Isaac Woodard wanted to be a soldier. One of nine children in a family of sharecroppers, he grew up in rural South Carolina, hoping, like so many other African Americans in the Jim Crow South, for a better life.

   His opportunity came. At the age of twenty-three, on October 14, 1942, he traveled to Fort Jackson and enlisted in the U.S. Army. He would become one of approximately 1.2 million Black men and women who served in World War II.

   On the eve of American entry into the war, the place of Black soldiers in the nation’s military was dire. In the summer of 1940, when Congress began debating a peacetime draft, fewer than five thousand Black soldiers were in the entire U.S. Army.

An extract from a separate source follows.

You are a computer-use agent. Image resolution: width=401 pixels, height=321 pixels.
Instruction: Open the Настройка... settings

Black World War I veterans Rayford Logan and Charles Hamilton Houston, still scarred by their experiences, testified that Jim Crow in the military had to end. The September 1940 Selective Service Act, the first peacetime draft in American history, prohibited racial discrimination in the administration of the draft, but it did not outlaw segregation.

   The NAACP and civil rights activists pressured President Franklin D. Roosevelt and the War Department to reform the military and address racism affecting Black workers. The government responded by appointing Judge William Hastie as a special adviser to Secretary of War Henry Stimson and by promoting Colonel Benjamin O. Davis, Sr., to brigadier general, making him the first Black flag officer in the history of the U.S. military. Despite these concessions, the armed forces remained segregated and the defense industries systematically excluded African Americans. In January 1941, longtime labor organizer A. Philip Randolph proposed a mass march on Washington, threatening to have some one hundred thousand African Americans descend on the nation’s capital. On June 25, just days before the march, President Roosevelt issued Executive Order 8802, banning discrimination in the defense industries and creating the Fair Employment Practices Commission.